UL is the mysterious god of the Ulgos, who originally were a tribe of the Godless Ones. He is not counted among the traditional seven, and theologians of their religions are ambivalent in their treatment of him. At the end of The Belgariad, it is revealed that he is the father of the seven gods, older and more powerful than they, and omnipresent as well, causing significant upheaval in religious thought. He is also god of the monstrous beasts rejected by his sons. UL is served by a High Priest, who is always called Gorim. The successive Gorims throughout their world's history can be said to be the disciples of UL, as they seem to learn some powers similar to sorcery. While they are not immortal, they live as long as UL requires them to serve. This is also true for disciples of Aldur. Poledra also served UL for many years, and so may also be considered a disciple of the Father of the Gods.In the War of Destinies, he is generally seen on the side of Light, often working closely with Aldur. The Ulgos look to UL much as monotheists in our reality look to Yahweh/Allah: therefore, with awe, reverence, faith, and occasional zealotry.

At the end of the series, the other gods leave the "World" and leave Eriond as the god of all the races.


*The King of Hell is the ruler of the demons' universe.
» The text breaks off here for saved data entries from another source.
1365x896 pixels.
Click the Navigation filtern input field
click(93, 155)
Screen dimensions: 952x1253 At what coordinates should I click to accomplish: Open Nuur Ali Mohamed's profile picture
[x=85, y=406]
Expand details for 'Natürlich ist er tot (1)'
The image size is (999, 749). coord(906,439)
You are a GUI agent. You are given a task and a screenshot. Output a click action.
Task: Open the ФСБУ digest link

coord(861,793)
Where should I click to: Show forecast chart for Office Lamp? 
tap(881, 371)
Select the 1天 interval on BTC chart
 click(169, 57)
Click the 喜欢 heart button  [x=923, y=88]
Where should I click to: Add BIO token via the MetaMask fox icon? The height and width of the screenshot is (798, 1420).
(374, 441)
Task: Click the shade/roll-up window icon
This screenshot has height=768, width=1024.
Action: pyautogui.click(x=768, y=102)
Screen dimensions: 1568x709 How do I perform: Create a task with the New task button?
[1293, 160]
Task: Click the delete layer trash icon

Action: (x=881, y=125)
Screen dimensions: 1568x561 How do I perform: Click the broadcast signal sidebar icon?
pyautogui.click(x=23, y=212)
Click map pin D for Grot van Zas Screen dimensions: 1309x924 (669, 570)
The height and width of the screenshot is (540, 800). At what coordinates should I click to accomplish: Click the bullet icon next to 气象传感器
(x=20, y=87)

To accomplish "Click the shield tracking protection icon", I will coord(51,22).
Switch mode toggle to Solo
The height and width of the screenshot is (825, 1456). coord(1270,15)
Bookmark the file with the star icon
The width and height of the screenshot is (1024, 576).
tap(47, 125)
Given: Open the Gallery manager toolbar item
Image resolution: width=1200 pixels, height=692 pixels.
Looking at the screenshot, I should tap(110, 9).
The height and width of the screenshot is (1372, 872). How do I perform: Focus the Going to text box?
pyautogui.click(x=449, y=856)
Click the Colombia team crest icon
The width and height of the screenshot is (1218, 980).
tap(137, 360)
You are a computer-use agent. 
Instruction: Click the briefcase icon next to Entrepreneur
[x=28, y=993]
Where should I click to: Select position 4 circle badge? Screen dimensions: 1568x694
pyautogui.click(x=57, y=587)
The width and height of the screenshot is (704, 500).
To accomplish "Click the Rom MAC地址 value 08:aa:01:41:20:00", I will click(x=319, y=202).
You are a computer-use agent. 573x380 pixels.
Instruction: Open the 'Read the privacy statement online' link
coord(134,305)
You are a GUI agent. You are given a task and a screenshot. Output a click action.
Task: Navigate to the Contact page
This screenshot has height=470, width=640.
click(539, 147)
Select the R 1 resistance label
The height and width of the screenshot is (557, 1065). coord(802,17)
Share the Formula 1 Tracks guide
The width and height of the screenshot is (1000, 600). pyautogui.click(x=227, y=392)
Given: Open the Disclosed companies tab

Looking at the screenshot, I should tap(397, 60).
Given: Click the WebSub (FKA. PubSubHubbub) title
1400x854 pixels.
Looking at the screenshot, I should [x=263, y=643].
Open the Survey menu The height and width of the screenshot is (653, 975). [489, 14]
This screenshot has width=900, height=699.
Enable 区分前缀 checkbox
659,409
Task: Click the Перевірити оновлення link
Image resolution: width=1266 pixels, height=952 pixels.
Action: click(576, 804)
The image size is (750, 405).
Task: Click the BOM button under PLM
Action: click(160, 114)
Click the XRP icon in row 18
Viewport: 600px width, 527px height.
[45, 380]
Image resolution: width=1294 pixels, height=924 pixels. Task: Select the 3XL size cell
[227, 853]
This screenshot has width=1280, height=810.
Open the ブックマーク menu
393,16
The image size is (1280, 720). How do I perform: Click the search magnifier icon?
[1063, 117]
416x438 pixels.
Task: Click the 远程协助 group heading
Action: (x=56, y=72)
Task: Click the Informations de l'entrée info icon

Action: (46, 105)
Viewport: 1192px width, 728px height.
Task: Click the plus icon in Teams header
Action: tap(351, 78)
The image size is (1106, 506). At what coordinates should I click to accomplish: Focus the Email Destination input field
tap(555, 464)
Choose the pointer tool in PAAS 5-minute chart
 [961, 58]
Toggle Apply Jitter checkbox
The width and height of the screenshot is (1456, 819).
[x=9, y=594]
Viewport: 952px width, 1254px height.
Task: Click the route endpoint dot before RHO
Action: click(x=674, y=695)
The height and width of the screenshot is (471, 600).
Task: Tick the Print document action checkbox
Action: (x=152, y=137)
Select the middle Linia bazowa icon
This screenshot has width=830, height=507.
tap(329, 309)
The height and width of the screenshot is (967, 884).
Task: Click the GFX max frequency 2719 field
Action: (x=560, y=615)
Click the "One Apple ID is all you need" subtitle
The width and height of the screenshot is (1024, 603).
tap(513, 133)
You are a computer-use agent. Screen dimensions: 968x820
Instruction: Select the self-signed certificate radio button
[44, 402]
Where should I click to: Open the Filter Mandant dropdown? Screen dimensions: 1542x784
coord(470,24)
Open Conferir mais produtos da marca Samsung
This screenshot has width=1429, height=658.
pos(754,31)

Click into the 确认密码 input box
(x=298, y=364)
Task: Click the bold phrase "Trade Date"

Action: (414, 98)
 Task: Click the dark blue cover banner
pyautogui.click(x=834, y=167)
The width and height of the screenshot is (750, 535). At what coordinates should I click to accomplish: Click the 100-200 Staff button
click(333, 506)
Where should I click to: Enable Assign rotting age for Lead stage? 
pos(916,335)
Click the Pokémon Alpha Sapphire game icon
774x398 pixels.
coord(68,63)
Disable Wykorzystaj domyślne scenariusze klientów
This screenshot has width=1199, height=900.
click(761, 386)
He constantly strives to break the chains in which he was bound by UL. He once hatched a plot to obtain the Orb of Aldur and the Sardion, in an attempt to use their power to free himself from Hell, and hurl UL into a prison of his making, but failed.
*Demon Lords are Disciples of the King of Hell, and as such are the most powerful demons alive. They are far beyond the powers of most or all mortal summoners to control, only submitting as part of a deal (usually having ulterior motives in the Demon Lord's favour). It is not even certain that they flee from the power of the Orb, as lesser demons do, though a Demon Lord is shown to be outmatched by the power of a God on one occasion.
**Nahaz is the chief demon among the Karandese cult. He has waged a long war on Mordja, and sees his role in the War of Destinies, aiding Urvon, as simply a continuation of this. He is defeated and banished by Durnik upon his raising to disciplehood under Aldur.
**Mordja appears to be the lord of the demons in contact with the Morindim. He enters the War of Destinies in aid of Zandramas, opposing Nahaz but with similar goals. Near the end of the conflict, he is trapped in the body of a dragon and killed.
*"Lesser demons" appear numerous times in the stories. They are occasionally named, though these names seem to be inventions of their summoners. Their relative rank and power seems to be indicated by size, with names attached to the varying degrees at one point. However, this is not an exact science: the Demon Lord Nahaz almost always used a human-sized form (although his true form was monstrously huge), and summoned demons' shapes (and therefore sizes) are determined by the imagination of the summoner.